4. Pour justifier de l’urgence à suspendre l’exécution de l’arrêté du 19 novembre 2025, l’hôpital Franco-Britannique fait valoir qu’il entraine une cessation immédiate et brutale de son activité en l’absence de disposition transitoire et qu’il oblige les chirurgiens à déprogrammer les patients au bénéfice desquels ils devaient intervenir pour la réalisation des actes d’implantation et fait peser sur l’hôpital, un risque de départ de certains chirurgiens. Toutefois, de telles circonstances ne caractérisent pas à elles seules une situation d’urgence au sens des dispositions précitées.
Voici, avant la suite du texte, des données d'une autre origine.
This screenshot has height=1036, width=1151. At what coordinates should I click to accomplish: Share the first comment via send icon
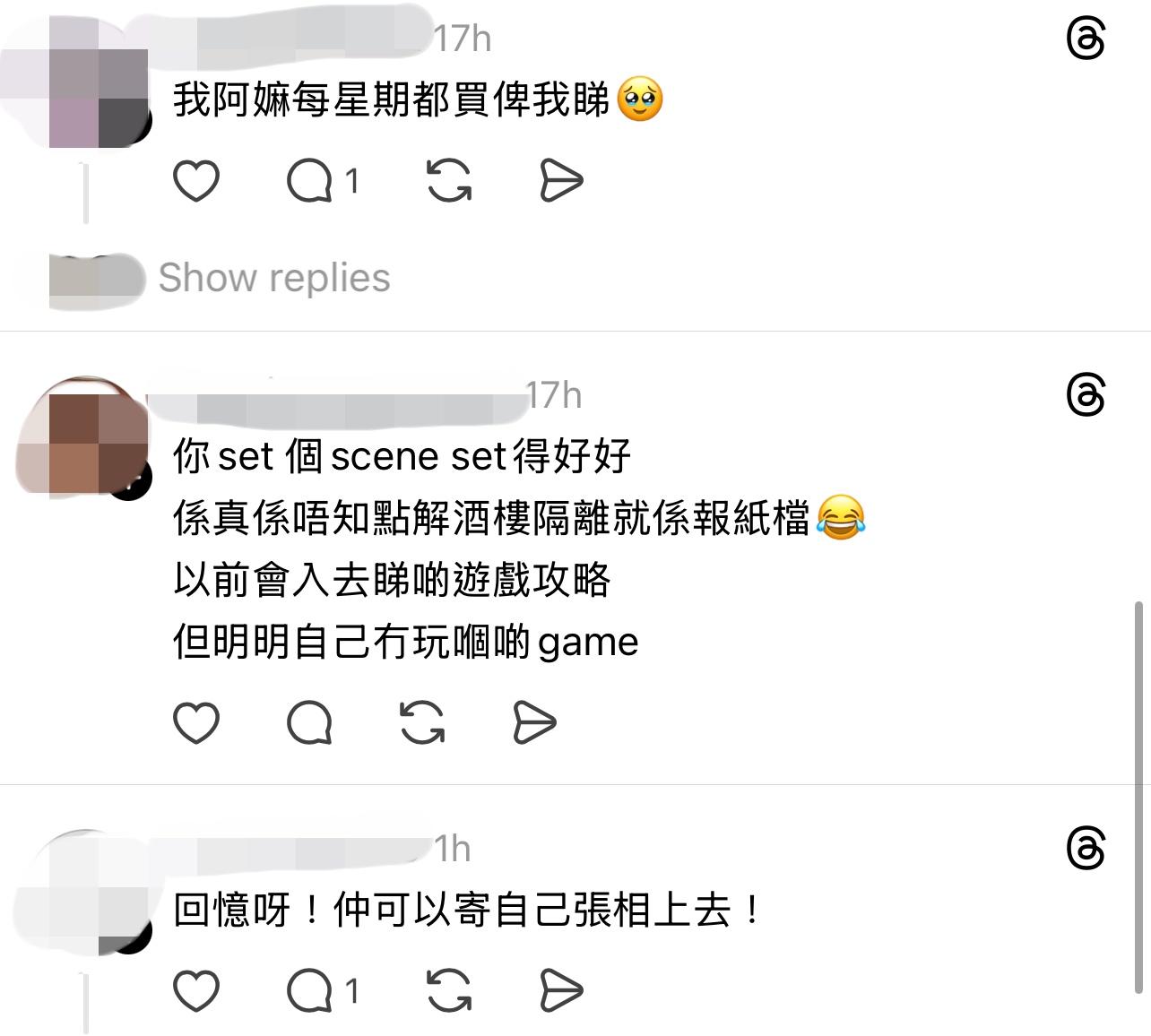[562, 181]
Ainsi, en l’état de l’instruction, aucune des justifications fournies par l’hôpital Franco-Britannique n’est de nature à justifier de circonstances particulières caractérisant la nécessité pour lui de bénéficier à très bref délai de mesures provisoires, dans l’attente d’une décision juridictionnelle statuant sur la légalité des décisions qu’il conteste.

5. Dès lors, la condition d’urgence au sens et pour l’application des dispositions de l’article L. 521-1 du code de justice administrative, qui doit s’apprécier objectivement et globalement, ne peut en l’espèce être considérée comme remplie.

6. Par suite, sans qu’il soit besoin d’examiner l’existence de moyens propres à créer un doute sérieux sur la légalité de la décision attaquée, il y a lieu de rejeter la requête de l’hôpital Franco-Britannique en toutes ses conclusions en application des dispositions précitées de l’article L. 522-3 du code de justice administrative.


O R D O N N E :


Article 1er : La requête de l’hôpital Franco-Britannique est rejetée.
Article 2 : La présente ordonnance sera notifiée à l’hôpital Franco-Britannique.

Fait à Cergy, le 9 mars 2026.

Le juge des référés,

signé

J. Belhadj

La République mande et ordonne au ministre de la santé, des familles, de l’autonomie et des personnes handicapées en ce qui le concerne ou à tous commissaires de justice à ce requis en ce qui concerne les voies de droit commun contre les parties privées, de pourvoir à l’exécution de la présente décision.